By Thomson Reuters Jun 20, 2025 | 9:18 AM

By Amy-Jo Crowley and Charlie Conchie

LONDON (Reuters) -Colombian billionaire Jaime Gilinski Bacal is open to selling his majority stake in British lender Metro Bank and has received interest from investors, two people with knowledge of the matter said.

Gilinski, who sits on Metro’s board as a non-executive director and who owns a 52.87% stake via his Spaldy Investments vehicle, has been considering options for his stake including a sale, after a rebound in the bank’s share price, the people said. He became the majority shareholder after playing a critical role in its 325 million pound ($436 million) equity recapitalisation in 2023.

Private equity firms Pollen Street Capital and BC Partners together in recent weeks made an offer for Metro Bank, one of the people and a third one said. But they stopped their work after a disagreement on valuation and the board rejecting their offer, said the first person.

Another possibility for Gilinski could be a deal to grow Metro by merging it with another lender, one of the two people said. Gilinksi has said in the past that there were opportunities to grow the bank. All three people spoke on condition of anonymity because the matter is private.

Gilinski via a representative declined to comment. Metro Bank, BC Partners and Pollen Street Capital also declined to comment.

Any deal involving Metro Bank would follow a bounce in merger and acquisition activity among British lenders. Nationwide Building Society agreed to buy Virgin Money in March in a  2.9-billion-pound  all cash deal. Barclays also acquired the banking operations of supermarket group Tesco for about 600 million pounds.
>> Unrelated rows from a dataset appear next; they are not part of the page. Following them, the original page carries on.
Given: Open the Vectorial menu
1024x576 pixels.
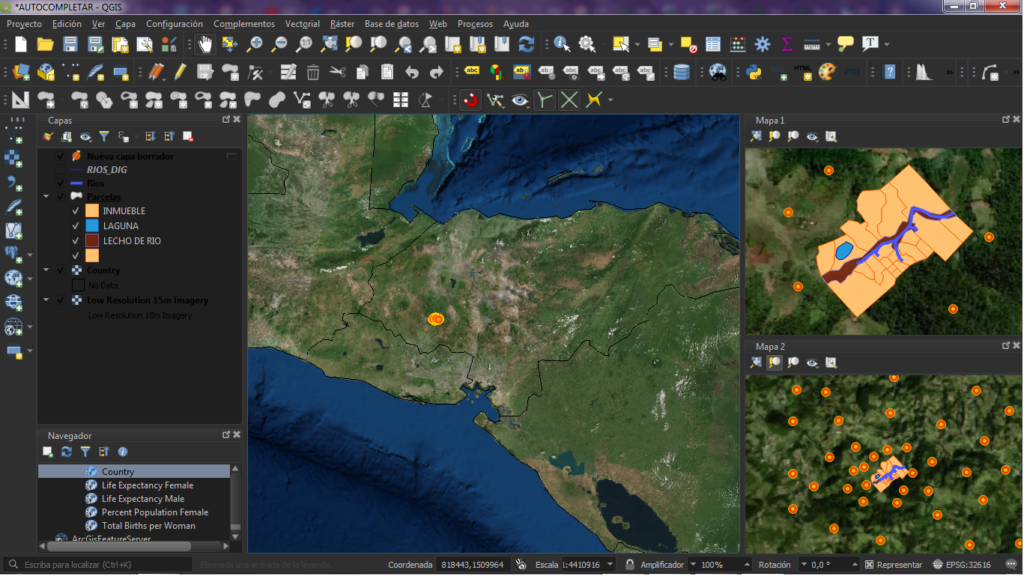Looking at the screenshot, I should pos(302,23).
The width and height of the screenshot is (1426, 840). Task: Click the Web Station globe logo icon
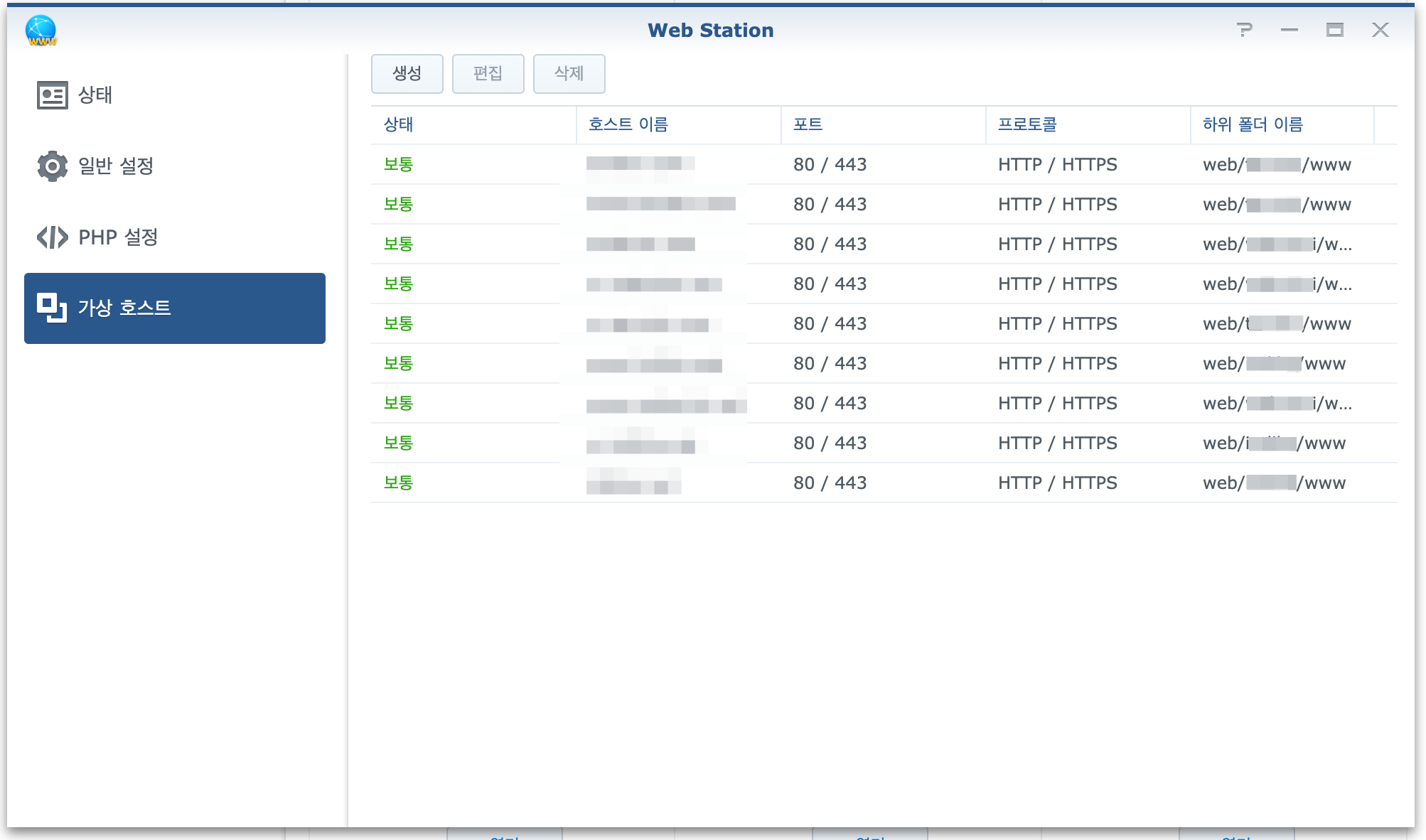(41, 31)
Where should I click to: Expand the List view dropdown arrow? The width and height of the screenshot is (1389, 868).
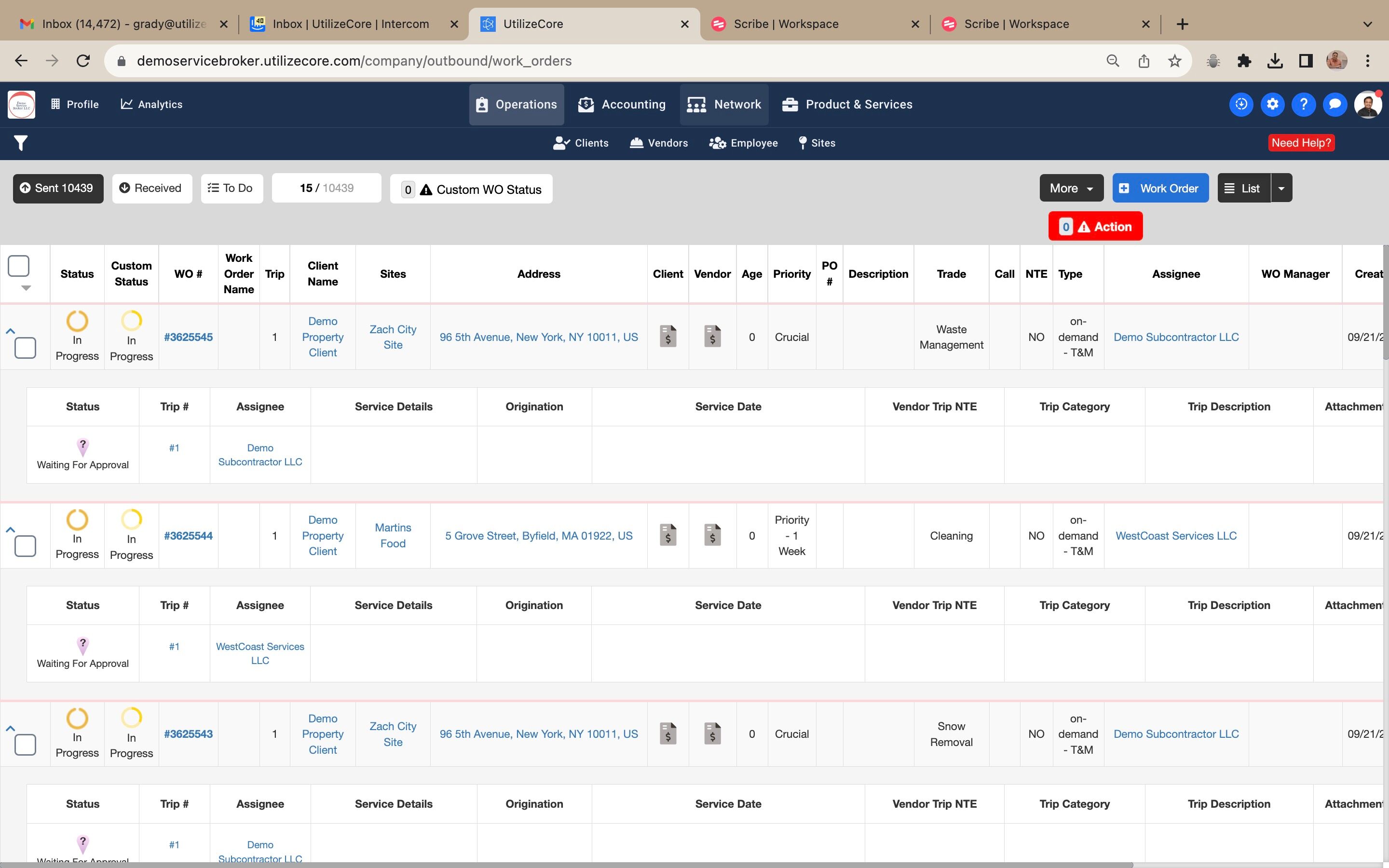1281,188
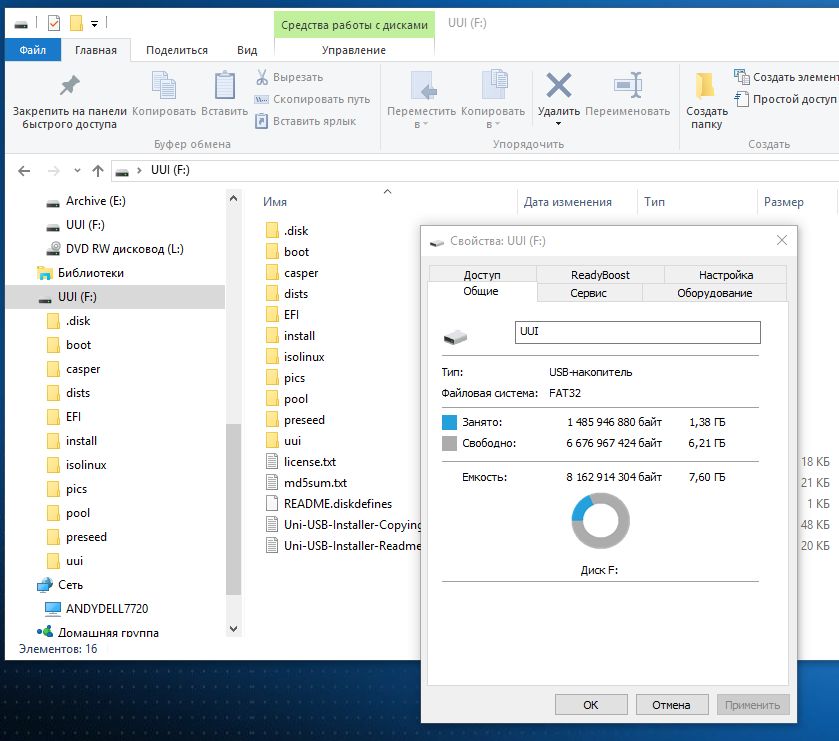Click the Up arrow navigation icon
Image resolution: width=839 pixels, height=741 pixels.
(98, 171)
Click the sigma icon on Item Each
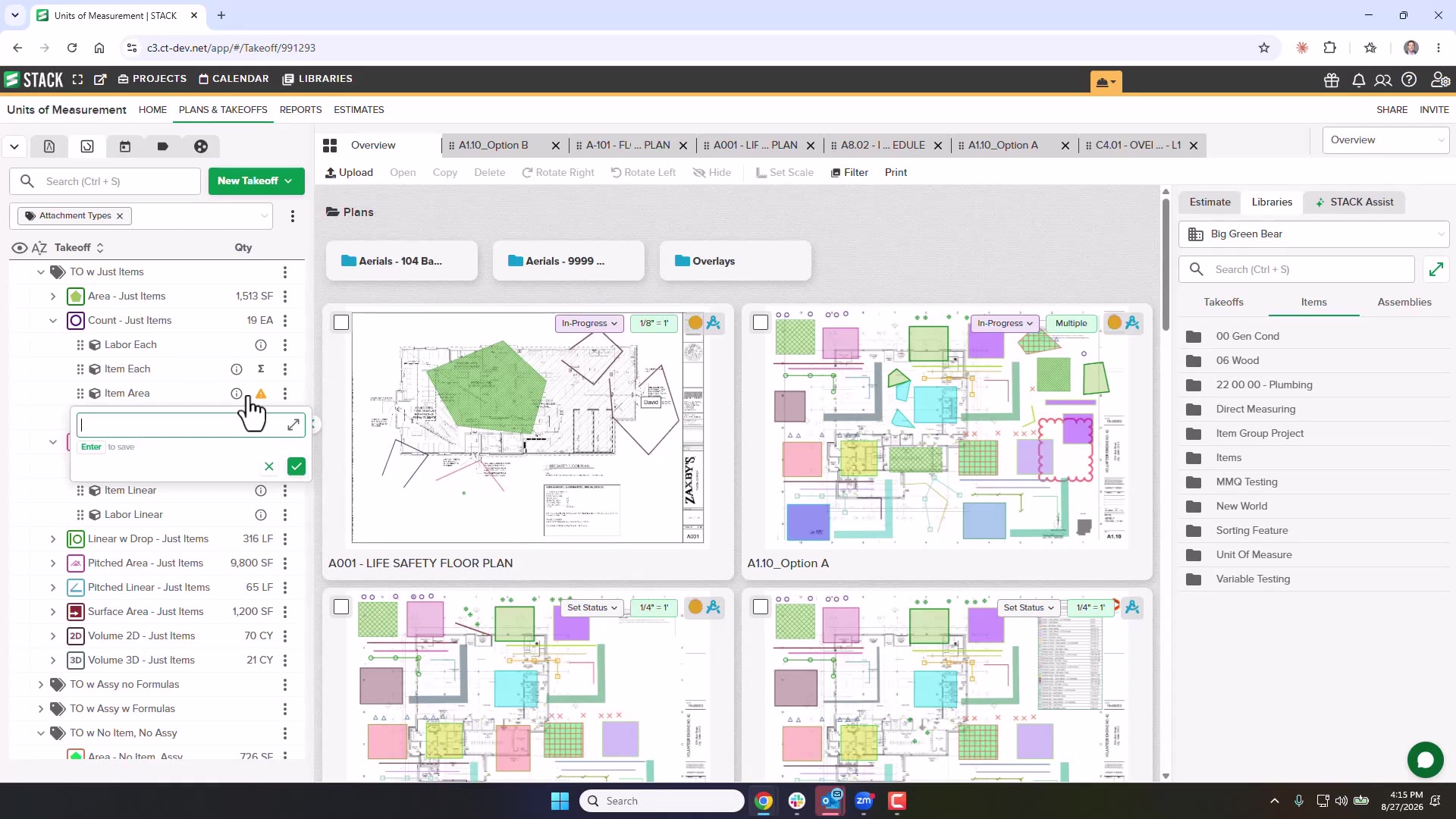This screenshot has height=819, width=1456. pos(261,369)
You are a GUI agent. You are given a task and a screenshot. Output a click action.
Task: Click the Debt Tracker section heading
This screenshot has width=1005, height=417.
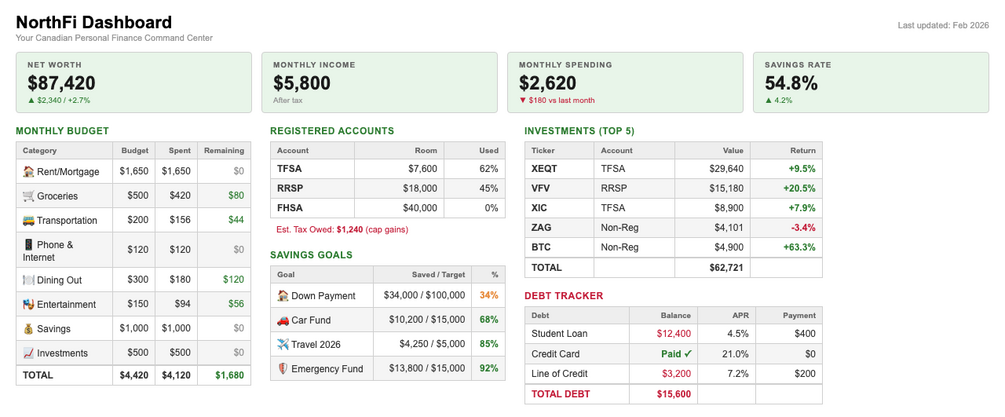tap(565, 296)
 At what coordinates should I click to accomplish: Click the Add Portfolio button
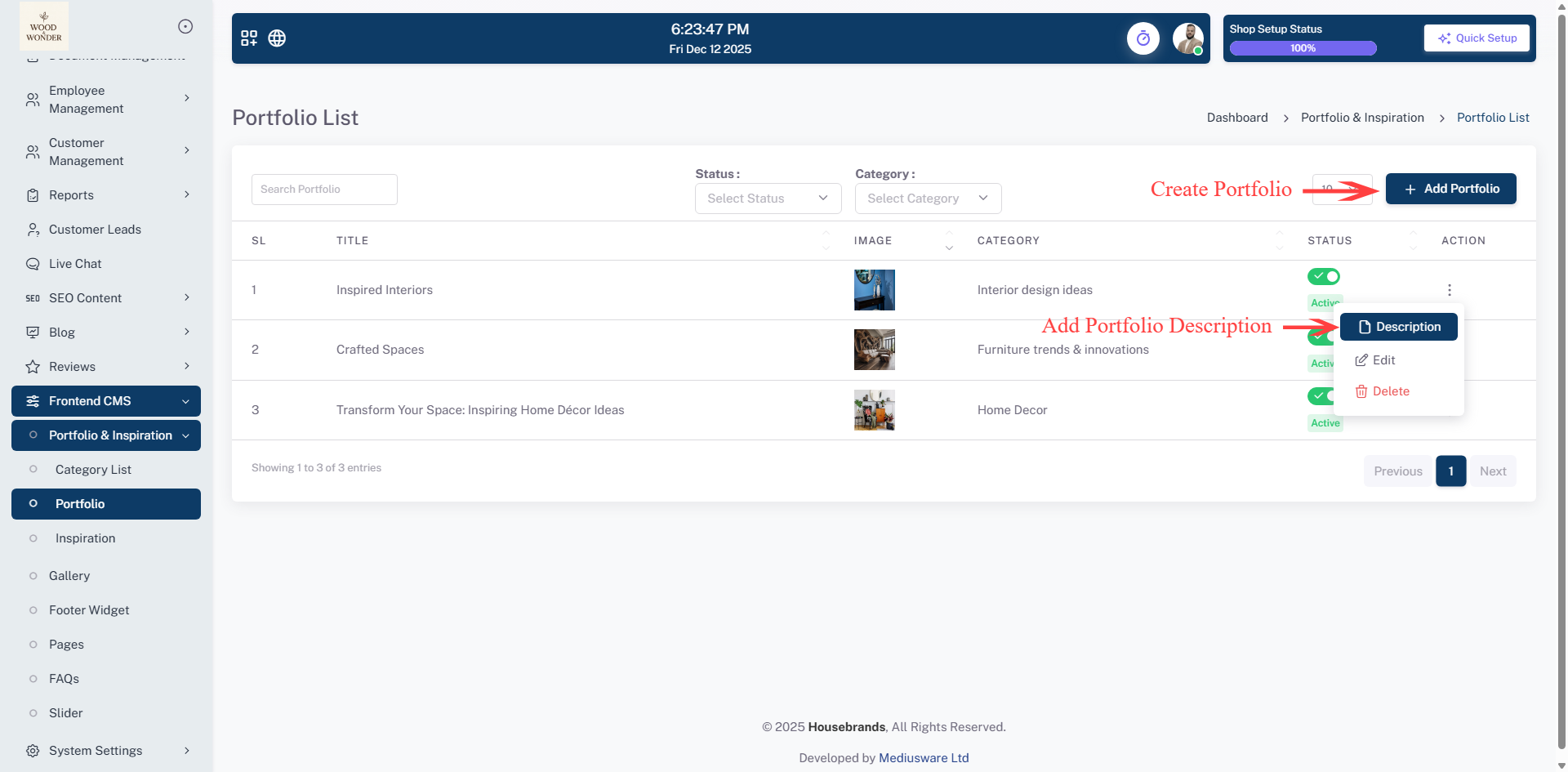pyautogui.click(x=1450, y=189)

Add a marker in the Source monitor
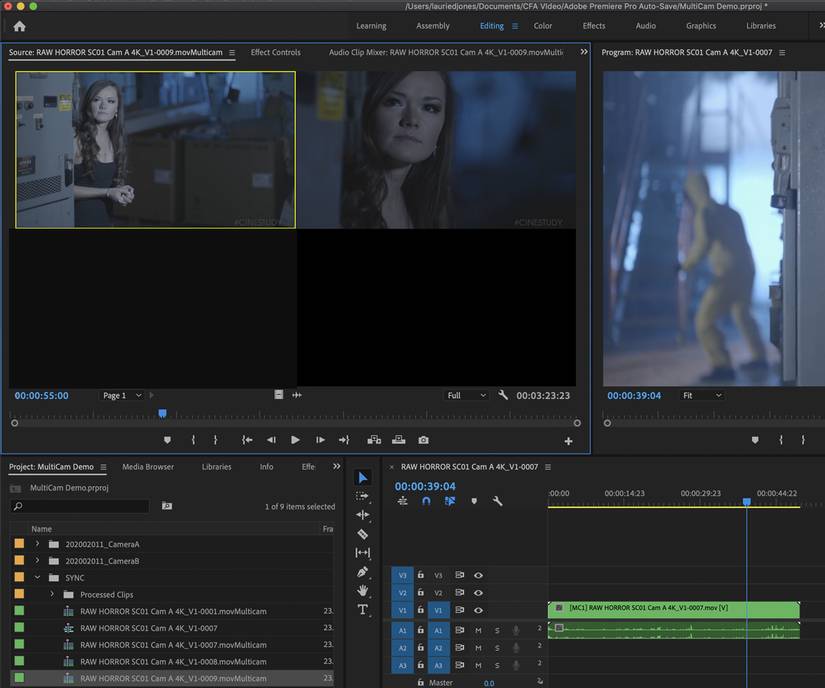click(x=167, y=439)
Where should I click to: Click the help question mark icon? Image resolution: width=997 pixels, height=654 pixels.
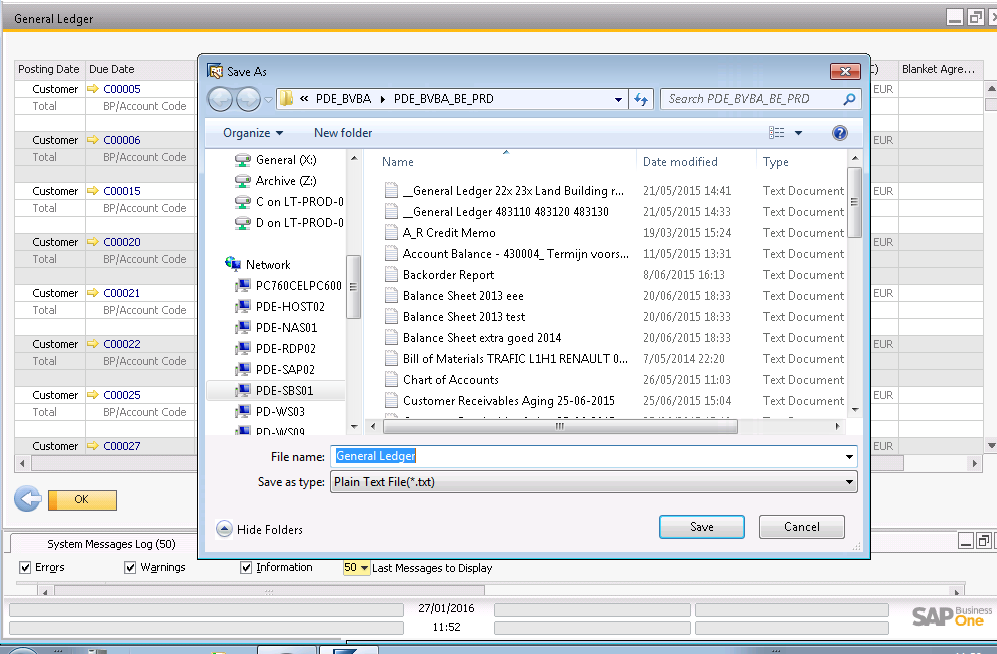tap(839, 133)
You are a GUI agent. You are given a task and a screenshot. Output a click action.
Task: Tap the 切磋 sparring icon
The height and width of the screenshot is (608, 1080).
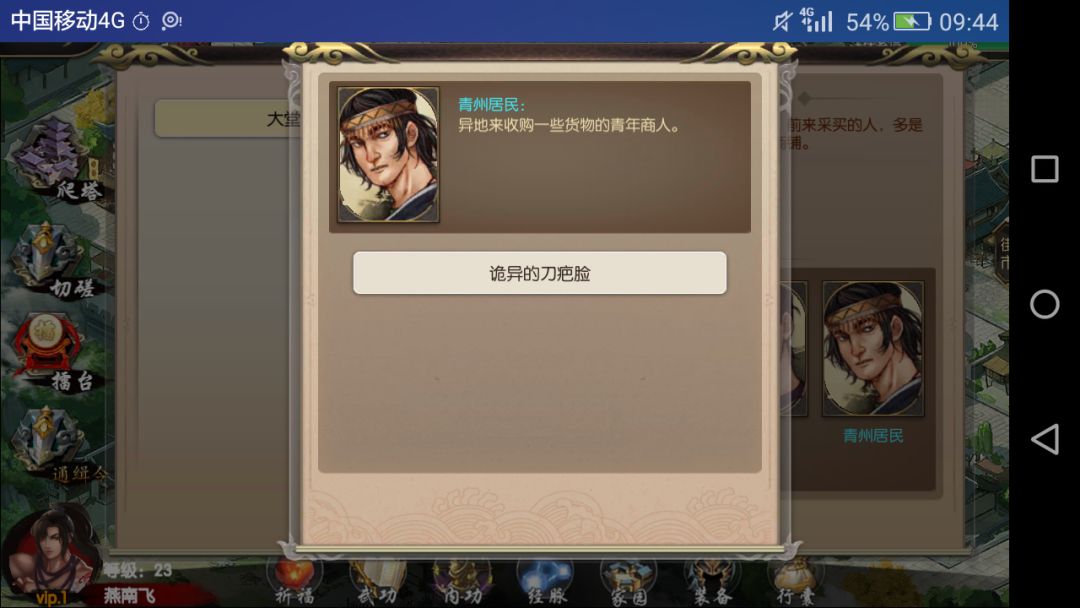coord(54,260)
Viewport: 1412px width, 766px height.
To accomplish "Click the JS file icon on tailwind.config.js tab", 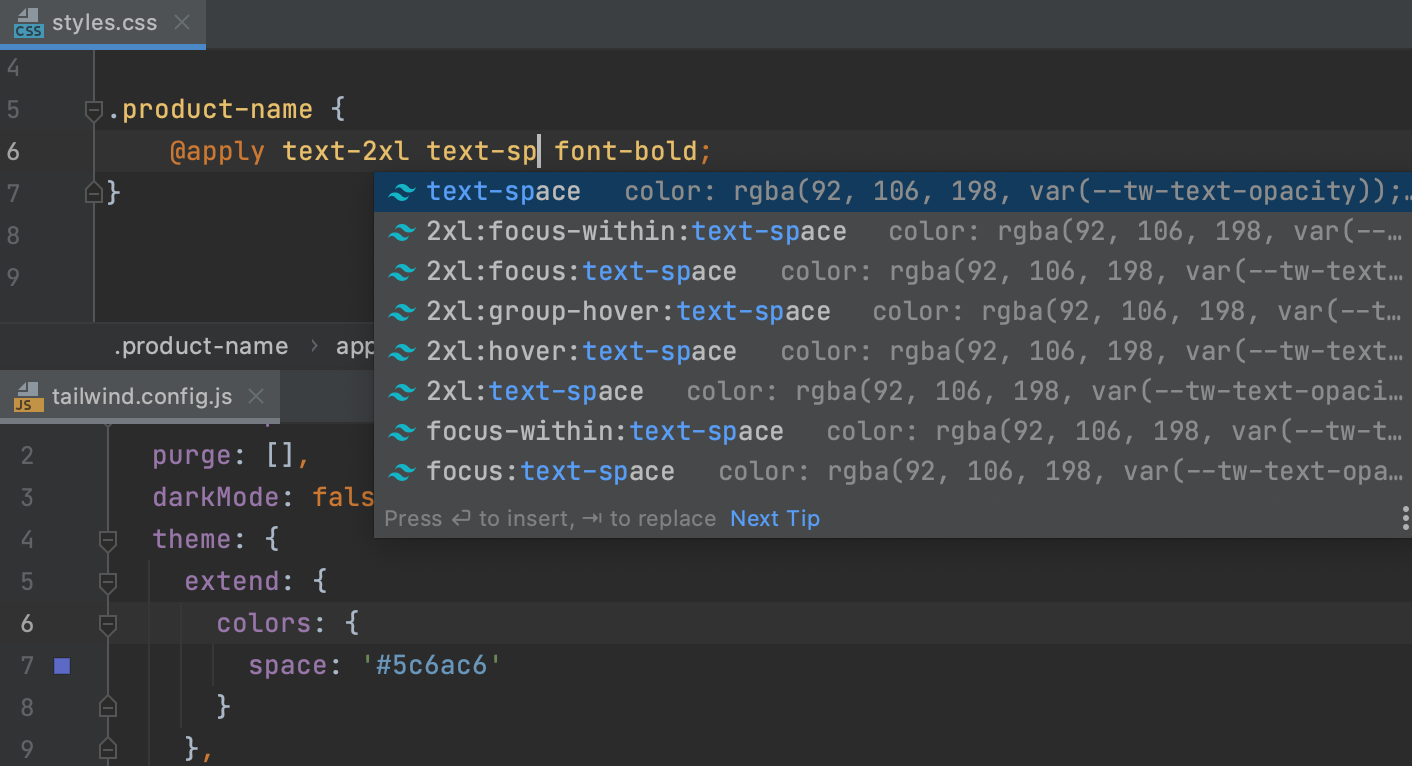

Metro Bank’s shares have risen about 140% since a recapitalisation in October 2023, but remain far off the highs of 40 pounds per share in March 2018, according to LSEG data. Metro Bank shares closed at 125.8 pence a share on Thursday, giving the bank a market value of 844 million pounds.

An acquisition by Pollen Street and BC Partners could have led to a tie-up between Metro Bank and British specialist lender Shawbrook, one of the sources said. Shawbrook did not respond to a request for comment. Sky News first reported that Pollen Street had made an approach to Metro Bank. Reuters is reporting for the first time the involvement of BC Partners and the rejection of the bid.

Pollen Street and BC Partners own Shawbrook, which in 2023 weighed a bid to buy Metro Bank, Reuters reported at the time.

Metro Bank, launched in 2010 to battle Britain’s incumbent lenders, returned to profit in the second half of last year after a string of setbacks in recent years, including accounting errors, leadership departures and delayed regulatory approval for capital relief measures.

In its full-year results, Metro said it expects return on tangible equity (ROTE) – a key metric of profitability – to grow in the mid to upper single digit percentage levels this year, and double digit in 2025.

Metro Bank is also expecting a boost to its bottom line over the next two years as over 2 billion pounds of its treasury investments mature and migrate onto higher yielding rates. In a call with analysts in February, executives said they expected the change to expand its net interest margin through 2026 and 2027, a key measure of bank profitability.

Analysts have said Metro Bank’s prospects could be improved by long-awaited regulatory reform to how much capital mid-sized banks have to hold, but the timing and impact of such potential changes remains uncertain.